Patent registration is key for any entity wishing to secure a return on investment made in innovation, but its importance in the daily life of businesses relies on the ability to enforce the rights granted against infringers.
In this respect, it is worth mentioning that, at the end of 2020, the Court of Final Appeal of Macau issued an award in the context of a civil procedure initiated in 2018, regarding the legal regime applicable to the procedure for the extension of patent rights from China to Macau.
In summary, on 3 May 2018, company A and company B submitted an application for the extension of an invention patent registered before the CNIPA. On 21 September 2018, the head of the Intellectual Property Department of the DSE issued an order declaring the application for patent extension null and void, on grounds that the announcement date of the patent granting in question in Mainland China was 2 February 2018, and, under applicable law, the applicants were required to submit the application within three months following the publication of the notice of the granting of the patent in the Mainland China Patent Bulletin (ie, by 2 May 2018). However, as the applicants only submitted the application on 3 May 2018, the DSE deemed the application as late.

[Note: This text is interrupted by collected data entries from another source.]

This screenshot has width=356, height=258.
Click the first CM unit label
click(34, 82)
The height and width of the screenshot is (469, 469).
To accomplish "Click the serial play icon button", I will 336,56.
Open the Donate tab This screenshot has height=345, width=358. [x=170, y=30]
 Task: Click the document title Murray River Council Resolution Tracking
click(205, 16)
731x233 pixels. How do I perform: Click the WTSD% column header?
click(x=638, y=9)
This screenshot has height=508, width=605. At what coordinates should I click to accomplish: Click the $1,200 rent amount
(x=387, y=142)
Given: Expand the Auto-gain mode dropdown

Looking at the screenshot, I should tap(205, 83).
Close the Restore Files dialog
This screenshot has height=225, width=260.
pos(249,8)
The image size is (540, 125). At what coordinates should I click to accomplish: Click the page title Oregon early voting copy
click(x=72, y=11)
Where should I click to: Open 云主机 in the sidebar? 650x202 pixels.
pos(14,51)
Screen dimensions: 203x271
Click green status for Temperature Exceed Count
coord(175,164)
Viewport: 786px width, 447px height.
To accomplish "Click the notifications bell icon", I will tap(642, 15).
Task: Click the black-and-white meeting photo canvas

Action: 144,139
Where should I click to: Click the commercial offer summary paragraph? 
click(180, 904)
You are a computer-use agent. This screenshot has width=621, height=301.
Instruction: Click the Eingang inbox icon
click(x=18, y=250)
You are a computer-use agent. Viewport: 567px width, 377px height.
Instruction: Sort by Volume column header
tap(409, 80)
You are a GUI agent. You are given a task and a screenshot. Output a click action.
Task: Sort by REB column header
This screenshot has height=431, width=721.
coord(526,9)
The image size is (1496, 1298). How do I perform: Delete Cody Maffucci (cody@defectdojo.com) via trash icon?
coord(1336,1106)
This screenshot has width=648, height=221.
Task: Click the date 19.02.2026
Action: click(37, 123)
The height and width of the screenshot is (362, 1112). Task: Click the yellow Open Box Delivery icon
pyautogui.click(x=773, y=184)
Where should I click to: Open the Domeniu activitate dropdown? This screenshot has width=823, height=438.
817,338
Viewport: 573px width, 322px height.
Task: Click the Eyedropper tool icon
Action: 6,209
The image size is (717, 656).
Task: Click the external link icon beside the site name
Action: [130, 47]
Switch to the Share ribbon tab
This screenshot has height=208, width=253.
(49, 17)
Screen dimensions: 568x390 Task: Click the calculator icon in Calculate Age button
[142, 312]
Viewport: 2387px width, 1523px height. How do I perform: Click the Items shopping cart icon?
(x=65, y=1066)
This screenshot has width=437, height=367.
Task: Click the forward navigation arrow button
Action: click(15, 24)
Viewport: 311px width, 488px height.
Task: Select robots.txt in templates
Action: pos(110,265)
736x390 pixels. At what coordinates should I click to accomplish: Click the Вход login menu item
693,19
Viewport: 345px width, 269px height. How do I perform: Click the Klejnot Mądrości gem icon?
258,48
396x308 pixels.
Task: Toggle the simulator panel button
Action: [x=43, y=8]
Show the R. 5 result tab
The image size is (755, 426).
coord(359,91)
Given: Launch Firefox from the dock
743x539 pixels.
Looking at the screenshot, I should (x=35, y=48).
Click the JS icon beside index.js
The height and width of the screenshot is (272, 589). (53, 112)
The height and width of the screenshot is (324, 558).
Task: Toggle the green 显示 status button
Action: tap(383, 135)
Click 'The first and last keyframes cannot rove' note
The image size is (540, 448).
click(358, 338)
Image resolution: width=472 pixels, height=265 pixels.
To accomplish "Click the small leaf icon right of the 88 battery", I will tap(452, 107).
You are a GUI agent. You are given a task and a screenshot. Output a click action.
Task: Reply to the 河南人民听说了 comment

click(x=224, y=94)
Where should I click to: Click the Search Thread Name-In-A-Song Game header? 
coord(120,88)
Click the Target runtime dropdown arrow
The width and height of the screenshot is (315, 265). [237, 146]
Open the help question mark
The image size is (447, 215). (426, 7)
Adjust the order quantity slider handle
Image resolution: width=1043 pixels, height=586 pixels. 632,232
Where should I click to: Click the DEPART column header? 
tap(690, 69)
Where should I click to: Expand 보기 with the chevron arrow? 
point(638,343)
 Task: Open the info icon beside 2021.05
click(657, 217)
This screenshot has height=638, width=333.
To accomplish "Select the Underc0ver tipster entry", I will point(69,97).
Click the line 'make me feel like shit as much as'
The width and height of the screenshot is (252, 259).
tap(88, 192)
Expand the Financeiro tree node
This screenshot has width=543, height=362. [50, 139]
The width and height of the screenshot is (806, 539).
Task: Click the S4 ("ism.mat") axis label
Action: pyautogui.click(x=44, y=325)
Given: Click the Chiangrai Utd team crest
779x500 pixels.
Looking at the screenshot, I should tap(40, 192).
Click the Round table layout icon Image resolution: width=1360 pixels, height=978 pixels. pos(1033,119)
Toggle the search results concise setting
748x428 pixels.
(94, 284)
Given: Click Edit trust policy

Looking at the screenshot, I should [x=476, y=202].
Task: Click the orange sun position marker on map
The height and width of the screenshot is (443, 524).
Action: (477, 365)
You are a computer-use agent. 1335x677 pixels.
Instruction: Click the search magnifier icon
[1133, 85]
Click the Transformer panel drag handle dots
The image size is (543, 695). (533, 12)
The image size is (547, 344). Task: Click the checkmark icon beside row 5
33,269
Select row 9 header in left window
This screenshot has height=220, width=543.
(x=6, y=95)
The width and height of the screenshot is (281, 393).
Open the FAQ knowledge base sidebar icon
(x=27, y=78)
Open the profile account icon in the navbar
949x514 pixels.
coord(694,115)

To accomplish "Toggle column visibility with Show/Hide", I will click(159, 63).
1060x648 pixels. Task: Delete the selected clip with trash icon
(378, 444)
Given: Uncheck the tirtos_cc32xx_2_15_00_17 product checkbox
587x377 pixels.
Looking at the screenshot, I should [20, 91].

The applicants filled appeals against the decision of the head of the Department of Intellectual Property of the DSE in both first and second instance courts; both courts dismissed the appeal and upheld the disputed decision.
Finally both companies filed an appeal before the Court of Final Appeal. When analysing the procedure, the court determined that this specific patent extension request should have been presented within the three-month period after publication; as such, it found that the interpretation of the applicable provisions regarding the counting of this period should not take into account the day on which the publication took place and should only begin on the following day (ie, 3 February 2018, instead of 2 February 2018); consequently, the three-month deadline in question corresponded to 3 May 2018, hence ruling in favour of the applicants.
Macau hosted the International Science Technology and Innovation Forum, organised by the Boao Forum, in November 2020. In the commencement speech, Macau SAR’s Chief Executive made clear that that the government had plans to outline the overall plan for the development of technology and innovation, and continuously improve the respective institutional mechanisms, as well as the instruments for the transfer of technology outputs.
In December 2020, an administrative regulation aimed at restructuring the DSE's intellectual property department, with the purpose of improving current procedures the regarding IP activities in the DSE, was published. This also implemented changes to the department's powers so as to strengthen the management of patents and to expand the department's abilities in relation to services provided regarding the patents of technological companies. The regulation will come into force on 1 February 2021.
It is certain that Macau SAR intends to reinforce the regions’ bet on innovation and technology as it carves an enabling path with all applicable legal instruments in place. In fact, on 16 November 2020, Macau SAR’s chief executive (CE) Ho Iat Seng delivered the Policy Address for the Fiscal Year of 2021 to the Legislative Assembly. He stressed, as one of the key policies, the diversification of the economy, to be implemented specially by means of industrial development and technological innovation.
Considering that these advances go hand-in-hand with the need to protect the investment made in order to achieve them, we believe the intellectual property activity in the region (and particularly in Macau) will accompany the respective developments.
“Diversify, disrupt and innovate by means of technologic advancements” seems to be the current mindset in Macau SAR.
Although 2020 has left behind a glum feeling throughout the world, it seems that it also left something else in Macau: an immense resolve to change, to evolve and to progress, which may have very well existed prior to 2020 but which, without a doubt, gained great leverage when the pandemic made clear that the future for the region must expand beyond gaming.